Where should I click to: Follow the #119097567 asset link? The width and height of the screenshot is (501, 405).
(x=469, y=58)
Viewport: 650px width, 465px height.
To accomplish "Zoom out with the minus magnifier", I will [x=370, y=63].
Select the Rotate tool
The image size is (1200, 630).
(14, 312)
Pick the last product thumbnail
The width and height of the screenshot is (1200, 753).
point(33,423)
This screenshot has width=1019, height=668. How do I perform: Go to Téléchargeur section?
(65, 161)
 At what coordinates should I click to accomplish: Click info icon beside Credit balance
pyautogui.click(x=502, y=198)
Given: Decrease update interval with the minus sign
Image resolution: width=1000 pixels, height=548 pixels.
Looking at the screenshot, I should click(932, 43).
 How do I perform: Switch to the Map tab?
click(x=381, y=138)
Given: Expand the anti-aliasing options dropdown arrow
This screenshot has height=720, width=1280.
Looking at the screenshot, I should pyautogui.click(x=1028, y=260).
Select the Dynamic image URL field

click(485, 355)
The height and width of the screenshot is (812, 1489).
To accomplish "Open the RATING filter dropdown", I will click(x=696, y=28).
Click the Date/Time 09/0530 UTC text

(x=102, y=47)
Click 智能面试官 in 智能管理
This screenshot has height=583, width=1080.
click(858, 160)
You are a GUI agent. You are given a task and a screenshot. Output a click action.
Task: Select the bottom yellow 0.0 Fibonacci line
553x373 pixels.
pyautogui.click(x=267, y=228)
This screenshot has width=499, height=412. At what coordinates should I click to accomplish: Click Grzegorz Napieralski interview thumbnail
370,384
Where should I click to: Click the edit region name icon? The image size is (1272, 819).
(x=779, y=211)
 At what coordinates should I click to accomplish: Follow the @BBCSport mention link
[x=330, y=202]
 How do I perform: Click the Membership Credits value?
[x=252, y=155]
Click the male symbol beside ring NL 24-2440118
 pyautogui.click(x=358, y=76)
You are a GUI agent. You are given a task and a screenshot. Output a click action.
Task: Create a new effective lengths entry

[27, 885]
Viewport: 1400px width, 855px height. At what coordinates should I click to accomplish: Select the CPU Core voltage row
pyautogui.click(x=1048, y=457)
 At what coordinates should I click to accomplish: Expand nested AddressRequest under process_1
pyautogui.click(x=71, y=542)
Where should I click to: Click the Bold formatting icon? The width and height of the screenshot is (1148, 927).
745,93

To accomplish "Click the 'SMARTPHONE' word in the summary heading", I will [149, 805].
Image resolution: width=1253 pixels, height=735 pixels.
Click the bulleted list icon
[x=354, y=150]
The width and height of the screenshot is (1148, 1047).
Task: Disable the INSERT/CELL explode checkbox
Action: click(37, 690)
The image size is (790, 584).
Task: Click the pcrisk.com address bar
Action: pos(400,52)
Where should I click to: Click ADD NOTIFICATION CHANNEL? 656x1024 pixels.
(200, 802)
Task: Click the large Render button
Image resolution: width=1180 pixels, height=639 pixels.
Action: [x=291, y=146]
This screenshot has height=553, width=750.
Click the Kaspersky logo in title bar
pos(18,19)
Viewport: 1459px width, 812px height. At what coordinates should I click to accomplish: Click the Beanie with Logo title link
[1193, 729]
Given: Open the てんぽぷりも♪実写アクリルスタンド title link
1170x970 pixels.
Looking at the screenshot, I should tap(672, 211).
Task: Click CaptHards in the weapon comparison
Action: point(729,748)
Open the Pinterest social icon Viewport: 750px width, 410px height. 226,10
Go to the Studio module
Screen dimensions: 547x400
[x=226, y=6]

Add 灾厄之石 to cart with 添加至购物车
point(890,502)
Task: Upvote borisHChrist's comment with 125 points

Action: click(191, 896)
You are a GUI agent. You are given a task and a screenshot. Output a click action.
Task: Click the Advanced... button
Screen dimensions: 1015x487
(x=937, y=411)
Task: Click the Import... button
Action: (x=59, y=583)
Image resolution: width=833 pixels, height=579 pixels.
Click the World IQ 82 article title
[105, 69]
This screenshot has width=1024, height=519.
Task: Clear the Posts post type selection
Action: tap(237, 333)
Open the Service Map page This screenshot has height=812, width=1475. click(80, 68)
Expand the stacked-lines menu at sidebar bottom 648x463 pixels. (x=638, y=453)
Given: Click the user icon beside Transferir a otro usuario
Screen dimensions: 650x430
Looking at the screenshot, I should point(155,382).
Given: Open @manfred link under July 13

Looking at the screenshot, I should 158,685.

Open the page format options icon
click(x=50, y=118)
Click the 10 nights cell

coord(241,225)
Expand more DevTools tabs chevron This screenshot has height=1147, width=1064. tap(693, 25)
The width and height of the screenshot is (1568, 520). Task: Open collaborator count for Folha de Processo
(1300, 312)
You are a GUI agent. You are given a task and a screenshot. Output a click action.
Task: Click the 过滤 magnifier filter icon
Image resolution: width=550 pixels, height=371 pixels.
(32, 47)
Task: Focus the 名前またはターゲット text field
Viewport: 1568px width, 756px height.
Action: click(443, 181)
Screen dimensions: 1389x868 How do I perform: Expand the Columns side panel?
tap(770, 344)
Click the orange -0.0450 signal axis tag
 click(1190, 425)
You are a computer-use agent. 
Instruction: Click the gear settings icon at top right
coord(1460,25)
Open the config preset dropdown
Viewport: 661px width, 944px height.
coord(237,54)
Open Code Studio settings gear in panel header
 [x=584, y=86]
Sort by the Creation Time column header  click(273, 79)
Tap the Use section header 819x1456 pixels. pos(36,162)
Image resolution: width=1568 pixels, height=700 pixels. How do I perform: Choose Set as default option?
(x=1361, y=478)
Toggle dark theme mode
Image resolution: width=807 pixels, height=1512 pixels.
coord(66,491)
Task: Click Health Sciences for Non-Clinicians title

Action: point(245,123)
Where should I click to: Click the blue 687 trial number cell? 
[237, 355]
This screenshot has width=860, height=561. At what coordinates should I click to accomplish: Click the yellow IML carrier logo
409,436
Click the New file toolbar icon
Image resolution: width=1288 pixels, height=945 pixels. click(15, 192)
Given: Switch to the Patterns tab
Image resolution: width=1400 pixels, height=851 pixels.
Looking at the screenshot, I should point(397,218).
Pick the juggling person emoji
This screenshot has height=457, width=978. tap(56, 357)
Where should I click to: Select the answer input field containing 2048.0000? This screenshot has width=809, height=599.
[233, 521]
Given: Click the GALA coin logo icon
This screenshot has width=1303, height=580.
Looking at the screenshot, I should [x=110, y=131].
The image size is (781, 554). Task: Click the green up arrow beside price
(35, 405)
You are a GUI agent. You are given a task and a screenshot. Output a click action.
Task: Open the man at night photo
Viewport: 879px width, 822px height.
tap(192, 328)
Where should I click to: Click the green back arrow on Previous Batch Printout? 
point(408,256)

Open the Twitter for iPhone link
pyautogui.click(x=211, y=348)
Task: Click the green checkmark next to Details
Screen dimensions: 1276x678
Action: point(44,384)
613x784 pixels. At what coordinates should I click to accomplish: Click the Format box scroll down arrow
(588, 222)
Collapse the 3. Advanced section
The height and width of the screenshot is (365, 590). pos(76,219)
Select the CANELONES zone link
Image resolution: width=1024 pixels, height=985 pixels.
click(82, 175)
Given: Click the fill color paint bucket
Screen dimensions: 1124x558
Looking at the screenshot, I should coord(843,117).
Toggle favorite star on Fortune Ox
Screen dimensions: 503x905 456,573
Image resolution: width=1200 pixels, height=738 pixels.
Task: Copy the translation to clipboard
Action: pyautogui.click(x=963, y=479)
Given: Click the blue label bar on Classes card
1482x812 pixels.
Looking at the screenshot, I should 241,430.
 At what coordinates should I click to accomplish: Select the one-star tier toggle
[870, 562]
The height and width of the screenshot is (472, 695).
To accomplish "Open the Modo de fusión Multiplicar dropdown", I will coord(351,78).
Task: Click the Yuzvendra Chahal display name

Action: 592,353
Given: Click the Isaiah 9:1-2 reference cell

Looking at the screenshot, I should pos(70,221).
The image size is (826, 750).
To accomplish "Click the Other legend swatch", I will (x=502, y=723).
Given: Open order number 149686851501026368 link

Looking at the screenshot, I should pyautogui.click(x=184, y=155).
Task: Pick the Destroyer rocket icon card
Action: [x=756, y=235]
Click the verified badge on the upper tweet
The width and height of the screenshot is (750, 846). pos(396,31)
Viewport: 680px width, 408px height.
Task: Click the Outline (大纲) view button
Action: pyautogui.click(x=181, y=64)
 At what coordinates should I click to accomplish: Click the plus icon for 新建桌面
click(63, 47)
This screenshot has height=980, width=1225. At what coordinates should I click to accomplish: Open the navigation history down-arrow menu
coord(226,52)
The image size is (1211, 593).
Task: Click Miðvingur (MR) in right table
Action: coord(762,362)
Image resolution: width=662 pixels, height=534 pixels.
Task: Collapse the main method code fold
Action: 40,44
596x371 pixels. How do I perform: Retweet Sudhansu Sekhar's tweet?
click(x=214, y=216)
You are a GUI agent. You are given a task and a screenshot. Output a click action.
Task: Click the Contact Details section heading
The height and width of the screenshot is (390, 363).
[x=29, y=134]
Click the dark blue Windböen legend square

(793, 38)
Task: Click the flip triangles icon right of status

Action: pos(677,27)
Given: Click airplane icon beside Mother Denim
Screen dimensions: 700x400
------------
- Problem statement
Write out again, exactly, the lines from the start of the entries up to and including the one with "Viewport: 650px width, 465px height.". Nothing else belongs in the reply.

- Task answer
Where should I click to: Follow the #119097567 asset link? The width and height of the screenshot is (501, 405).
(x=469, y=58)
Viewport: 650px width, 465px height.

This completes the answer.